*PROBLEMS TO WORK ON*.
• A. Using the article on legal startup funding, answer each question briefly:
(i) How often do legal startups generally raise capital?
(ii) To what level did Kodak's stock explode?
(iii) What term do economists use for investors following what they perceive other investors are doing?
• B. Copy out the stretch of the article on legal startup funding from "We generated new" through "model, and location.".
• C. Carry the article on legal startup funding forward with the next part, picking up after its final sentence.

We generated new metrics from our dataset to measure the trajectory of legal innovation. Metrics to benchmark endurance and stability.
Spoilers: Trend lines reveal Legal to be a fairly stable industry. Startups generally raise capital every 342 days (Endurance). You’ll need about $1.13 million to start and $8.3 million to grow. Amounts and endurance vary depending on your market, model, and location.
Our previous post revealed which areas would capitalize on a surge in traffic this year. Examples included the increased demand for e-signatures and claims, which subsequently allowed many to raise funds. After a slow start in January and the world being crushed by corona, we didn’t expect investment to be anywhere near previous year levels. Then we register a blowout in May. Now, why was there a sudden frenzy to invest in Legal? Part of the answer lies in similar behaviors on display in public markets.
What do Kodak, Hertz, Tesla, and Apple have in common? These are iconic brands that saw their stock reach record highs this year. In the case of Hertz and Kodak, the dream quickly descended into drama. While Hertz filed for bankruptcy, it’s stock jumped 1,000%. In the case of Kodak, its stock exploded to 2,757%. In both cases, the SEC had to step in and ask questions. Perhaps the nostalgia behind both brands drove Robinhood investors to view those stocks to be as stable as Apple or Tesla.
We do not provide any investment advice and can not judge the performance of any stock over time. Yet, as legal professionals, we do enjoy analyzing the psychology of trust and the engineering of stability. In volatile times, most latch on to things they trust. Economists call this behavior herding: a phenomenon where investors follow what they perceive other investors are doing, rather than their own analysis. Therefore, a surge is not necessarily a true sign of safety but rather a search for stability.

*EXCERPTED DATA*.
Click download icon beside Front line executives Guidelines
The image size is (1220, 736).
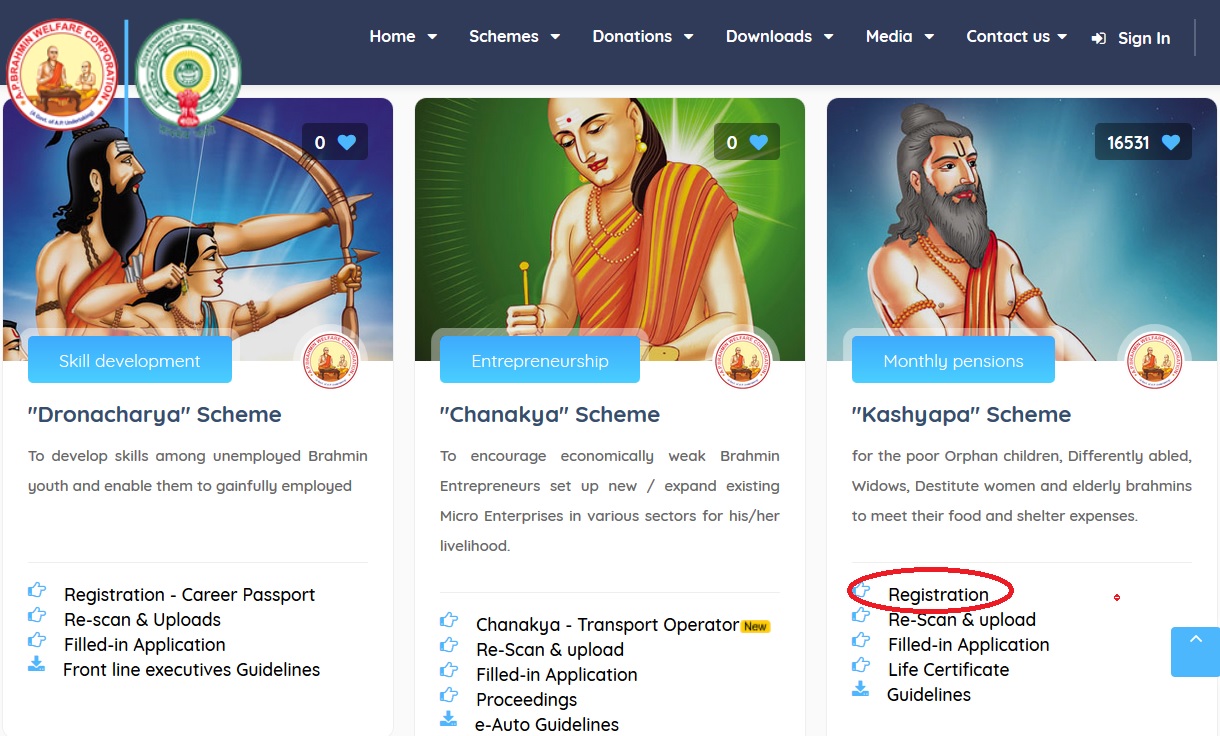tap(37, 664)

---

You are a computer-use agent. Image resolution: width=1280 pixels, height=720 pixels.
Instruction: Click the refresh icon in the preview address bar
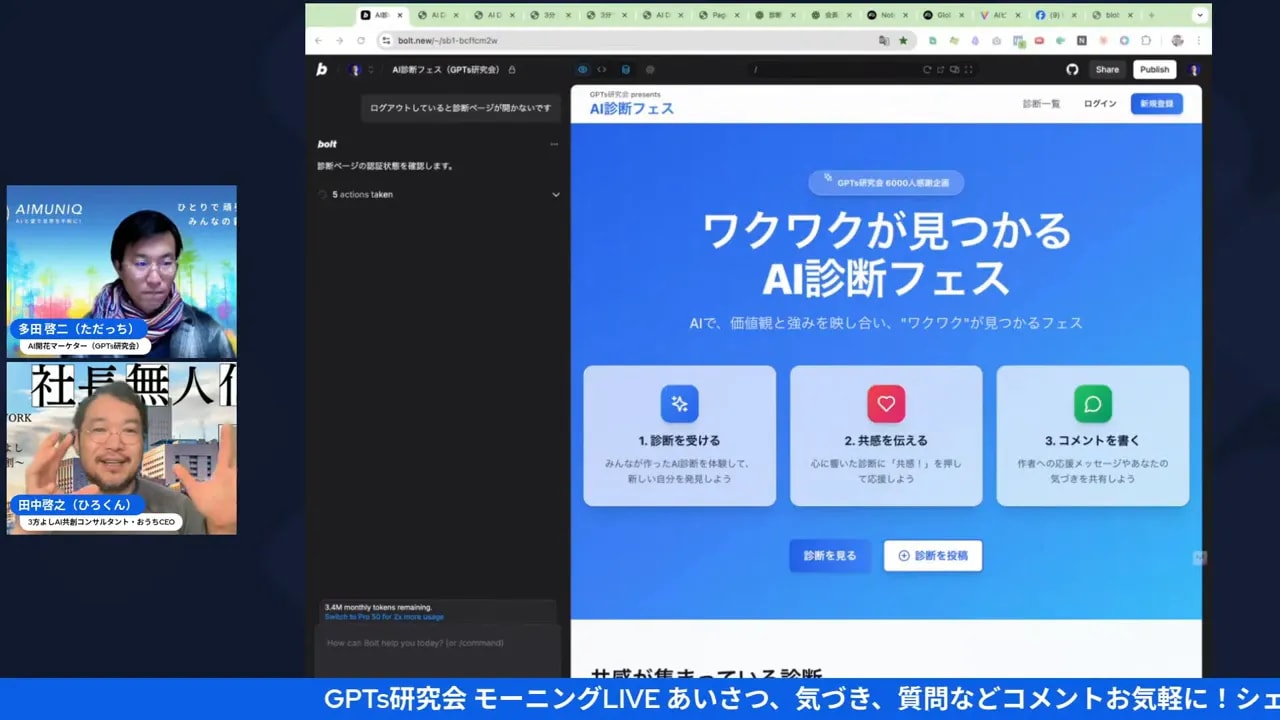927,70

*ANSWER SECTION*.
• A.
(i) Every 342 days.
(ii) 2,757%.
(iii) Herding.

• B.
We generated new metrics from our dataset to measure the trajectory of legal innovation. Metrics to benchmark endurance and stability.
Spoilers: Trend lines reveal Legal to be a fairly stable industry. Startups generally raise capital every 342 days (Endurance). You’ll need about $1.13 million to start and $8.3 million to grow. Amounts and endurance vary depending on your market, model, and location.

• C.
What is stable? During the production of several graphs, we discovered the legal industry to be fairly stable in comparison to similar sectors. The graphs in the video below display the total investments per month in private companies for each sector since 2018. After inserting a polynomial trend line on each chart, it revealed the stability of each sector. Keep your eye on the teal line and watch the curvature. Despite wild swings in funding totals, the trend line for legal still has less curve compared to the other markets.
In may sound contrarian but it’s now easier to get money than to make money. Since 2017 we have had more investors and funds than good startups. On top of that, governments now are stepping in to save businesses indiscriminately. Yet, with all this stimulus distorting the economy, one cannot fool unit economics forever. The main reason Vine didn’t become TikTok is that it simply ran out of cash. Past wisdom dictated that it takes money to make money. Now, the COVID economy is going to teach us to make money with no money. Or worse, with interest rates this low for the foreseeable future, make money with fake money.
We can cook the accounting to stretch runways and split stocks to inflate the valuation of companies. But if the number of new COVID-19 cases and jobless claims remain high, many companies will not survive. Businesses will have to consider pivoting to a new product, model, industry, or hibernate. We explored pivoting towards areas with more traction in the CAT analysis or how to hibernate in our Survival Guide. Here we’ll calculate the financial endurance of startups based on the pre-COVID economy.
We ran a subset of 3036 profiles with a funding history through a few filters. First, we extracted the outliers which contained a healthy mix of large and small, popular, and obscure companies. These outliers had not registered fundraising in over 600 days. While they may hold the key to efficient capital deployment or a healthy business, we can’t guarantee these outliers haven’t received a loan or an undisclosed round.
To simplify the extraction, we created two buckets: seed funding and growth funding. The first is an initial investment or government grant. while the lather is a later stage round or debt financing like bank loans. The near-zero interest rates are making traditional financing options as competitive as venture capital. We excluded initial coin offering but can report they’re making a comeback this year. After the 2017-18 field of ICO dreams, this form of financing went dark in 2019. What you see, in the video below, is the filtered view of median burn rates and average round sizes for the various sectors, markets, and categories.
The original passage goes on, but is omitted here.